■ How to complete this task: Continue the profile of Dr. Steven Brooks from the point where it stops.

--- Source document Enclosed Below ---

Dr. Steven Brooks is an associate professor in Emergency Medicine and cross-appointed to the Department of Public Health Sciences. He is an attending physician at Kingston Health Sciences Centre, where he supervises clinical clerks, observers in medicine, residents in emergency medicine in the Royal College program and the College of Family Physicians program, and off-service residents who are rotating in the Emergency Department (ED) as part of their training in other specialties.
As a SEAMO-funded physician in the New Clinician Scientist Program, 70 per cent of Dr. Steven Brooks’ time is protected research time. “My research work is focused in a few areas – the most important one is cardiac arrest when it happens outside of the hospital. My work in that area focuses on trying to develop and test innovative strategies to increase bystander CPR and defibrillator use,” he explains. “Over the course of the pandemic, my research focus needed to shift to COVID-19 in the ED. We had an urgent need to understand more about how best to care for patients with suspected and confirmed COVID-19 in the ED. Since the onset of the pandemic, I have worked with a group of researchers called the Canadian COVID-19 Emergency Department Rapid Response Network to understand the epidemiology of COVID-19 in the ED and optimize patient outcomes.”

--- End of Enclosed Source document ---
--- Information shown Enclosed Below ---

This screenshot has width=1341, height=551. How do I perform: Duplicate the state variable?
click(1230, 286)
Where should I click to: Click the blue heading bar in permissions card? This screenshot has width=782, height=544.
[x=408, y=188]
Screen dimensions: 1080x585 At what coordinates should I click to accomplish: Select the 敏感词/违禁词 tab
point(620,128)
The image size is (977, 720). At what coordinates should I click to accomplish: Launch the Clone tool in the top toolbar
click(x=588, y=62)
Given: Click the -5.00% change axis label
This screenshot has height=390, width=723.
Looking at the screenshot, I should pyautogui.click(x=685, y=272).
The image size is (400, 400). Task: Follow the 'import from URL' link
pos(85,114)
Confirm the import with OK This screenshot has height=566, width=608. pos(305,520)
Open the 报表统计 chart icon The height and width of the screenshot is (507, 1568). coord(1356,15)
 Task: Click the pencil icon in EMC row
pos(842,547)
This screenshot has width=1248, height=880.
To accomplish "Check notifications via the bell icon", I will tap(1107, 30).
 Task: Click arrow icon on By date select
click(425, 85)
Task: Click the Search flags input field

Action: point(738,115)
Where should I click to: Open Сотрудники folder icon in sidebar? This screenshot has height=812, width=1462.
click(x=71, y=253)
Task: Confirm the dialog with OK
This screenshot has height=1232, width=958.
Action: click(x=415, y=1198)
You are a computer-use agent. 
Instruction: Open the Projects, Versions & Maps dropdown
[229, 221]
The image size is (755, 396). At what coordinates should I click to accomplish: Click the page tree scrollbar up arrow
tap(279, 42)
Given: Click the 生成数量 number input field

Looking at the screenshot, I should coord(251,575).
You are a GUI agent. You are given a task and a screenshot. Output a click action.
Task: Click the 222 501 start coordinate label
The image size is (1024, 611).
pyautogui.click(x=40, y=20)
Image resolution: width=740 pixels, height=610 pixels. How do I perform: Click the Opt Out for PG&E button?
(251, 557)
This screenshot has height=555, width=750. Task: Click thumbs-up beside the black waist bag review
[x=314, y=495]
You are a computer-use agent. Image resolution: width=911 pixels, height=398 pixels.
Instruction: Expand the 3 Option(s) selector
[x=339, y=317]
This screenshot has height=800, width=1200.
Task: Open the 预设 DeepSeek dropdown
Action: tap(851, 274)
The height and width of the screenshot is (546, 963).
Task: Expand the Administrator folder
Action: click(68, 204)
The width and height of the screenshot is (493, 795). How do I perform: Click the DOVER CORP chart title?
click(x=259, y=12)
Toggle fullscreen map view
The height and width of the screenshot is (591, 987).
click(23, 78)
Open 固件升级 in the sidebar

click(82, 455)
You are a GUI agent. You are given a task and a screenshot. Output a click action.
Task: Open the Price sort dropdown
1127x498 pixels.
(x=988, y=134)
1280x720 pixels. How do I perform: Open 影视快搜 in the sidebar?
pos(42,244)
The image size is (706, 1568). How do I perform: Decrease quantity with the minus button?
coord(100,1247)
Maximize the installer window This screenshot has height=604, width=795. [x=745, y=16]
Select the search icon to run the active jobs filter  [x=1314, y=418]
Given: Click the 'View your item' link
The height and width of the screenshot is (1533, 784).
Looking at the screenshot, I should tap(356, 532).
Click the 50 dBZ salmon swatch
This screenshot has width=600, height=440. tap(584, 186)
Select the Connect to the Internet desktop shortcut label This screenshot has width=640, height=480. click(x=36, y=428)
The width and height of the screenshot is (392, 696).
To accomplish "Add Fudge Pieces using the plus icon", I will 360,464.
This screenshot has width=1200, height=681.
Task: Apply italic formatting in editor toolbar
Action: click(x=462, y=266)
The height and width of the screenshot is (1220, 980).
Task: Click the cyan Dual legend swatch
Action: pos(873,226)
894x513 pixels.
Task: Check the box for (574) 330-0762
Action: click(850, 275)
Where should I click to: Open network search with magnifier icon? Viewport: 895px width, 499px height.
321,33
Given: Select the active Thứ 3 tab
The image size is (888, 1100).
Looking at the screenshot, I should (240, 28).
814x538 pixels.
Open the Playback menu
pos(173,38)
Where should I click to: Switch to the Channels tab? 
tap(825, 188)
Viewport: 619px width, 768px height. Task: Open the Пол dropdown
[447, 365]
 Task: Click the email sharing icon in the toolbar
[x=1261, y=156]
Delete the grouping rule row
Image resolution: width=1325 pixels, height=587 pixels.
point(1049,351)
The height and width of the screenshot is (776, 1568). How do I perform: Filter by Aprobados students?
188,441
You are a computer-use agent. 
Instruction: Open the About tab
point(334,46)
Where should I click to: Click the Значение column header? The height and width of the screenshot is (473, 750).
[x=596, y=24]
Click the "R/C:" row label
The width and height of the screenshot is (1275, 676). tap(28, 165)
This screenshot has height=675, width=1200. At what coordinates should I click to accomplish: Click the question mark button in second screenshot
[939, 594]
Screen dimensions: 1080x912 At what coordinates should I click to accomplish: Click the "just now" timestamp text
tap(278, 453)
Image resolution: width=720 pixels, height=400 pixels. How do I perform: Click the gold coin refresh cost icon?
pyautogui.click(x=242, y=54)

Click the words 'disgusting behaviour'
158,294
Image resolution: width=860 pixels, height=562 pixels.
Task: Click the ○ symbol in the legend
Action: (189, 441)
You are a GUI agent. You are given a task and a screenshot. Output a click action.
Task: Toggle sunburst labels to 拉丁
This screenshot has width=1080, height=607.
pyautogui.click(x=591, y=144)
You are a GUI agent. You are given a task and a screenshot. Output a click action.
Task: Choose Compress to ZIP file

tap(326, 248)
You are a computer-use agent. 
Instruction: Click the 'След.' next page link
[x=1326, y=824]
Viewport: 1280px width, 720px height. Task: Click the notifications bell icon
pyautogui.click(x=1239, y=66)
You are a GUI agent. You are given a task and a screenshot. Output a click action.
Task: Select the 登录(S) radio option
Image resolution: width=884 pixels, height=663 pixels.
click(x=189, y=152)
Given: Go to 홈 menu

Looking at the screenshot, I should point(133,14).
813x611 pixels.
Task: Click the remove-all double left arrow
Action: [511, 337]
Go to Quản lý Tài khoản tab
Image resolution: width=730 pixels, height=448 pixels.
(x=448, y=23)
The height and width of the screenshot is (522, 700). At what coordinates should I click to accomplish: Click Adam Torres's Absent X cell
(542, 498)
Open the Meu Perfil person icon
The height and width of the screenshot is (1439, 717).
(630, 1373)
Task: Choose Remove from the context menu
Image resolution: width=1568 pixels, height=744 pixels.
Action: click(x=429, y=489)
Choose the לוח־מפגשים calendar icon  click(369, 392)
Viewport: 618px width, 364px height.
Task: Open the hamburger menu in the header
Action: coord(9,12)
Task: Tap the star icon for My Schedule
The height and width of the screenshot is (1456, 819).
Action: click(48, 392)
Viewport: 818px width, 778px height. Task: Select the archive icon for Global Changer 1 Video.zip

--- End of Enclosed Information shown ---

■ Response:
Dr. Brooks is excited to announce a new initiative starting this month: the Neighbours Saving Neighbours program. “We’ve been working for years to develop a community volunteer responder program that we’re piloting in Frontenac County – this is a strategy to improve our response to sudden cardiac arrest when it happens in our community. The greatest challenge in managing cardiac arrest is that it is very time-sensitive,” he says. “The chance of death increases by 10 per cent per minute when CPR is not being done. After a call to 9-1-1, the median delay to ambulance arrival in North America is approximately 6 minutes. In rural and remote areas, this can be much longer. Unfortunately, when cardiac arrest happens, it’s not good enough to call 9-1-1 and wait for the paramedics to arrive.” Dr. Brooks explains how volunteers signed up to the program can become vital in the process of saving lives during episodes of cardiac arrest: “When a cardiac arrest is happening within 5 kilometres of a volunteer, they will get dispatched along with paramedics. Volunteers will be trained in CPR and equipped with AEDs, so we are anticipating that we will reduce the delay to CPR and defibrillation for people who experience out-of-hospital cardiac arrest. This program will only work if we get enough volunteers. If you are interested in becoming a community life-saver, please go to the Frontenac County website to learn more and volunteer,” Dr. Brooks says.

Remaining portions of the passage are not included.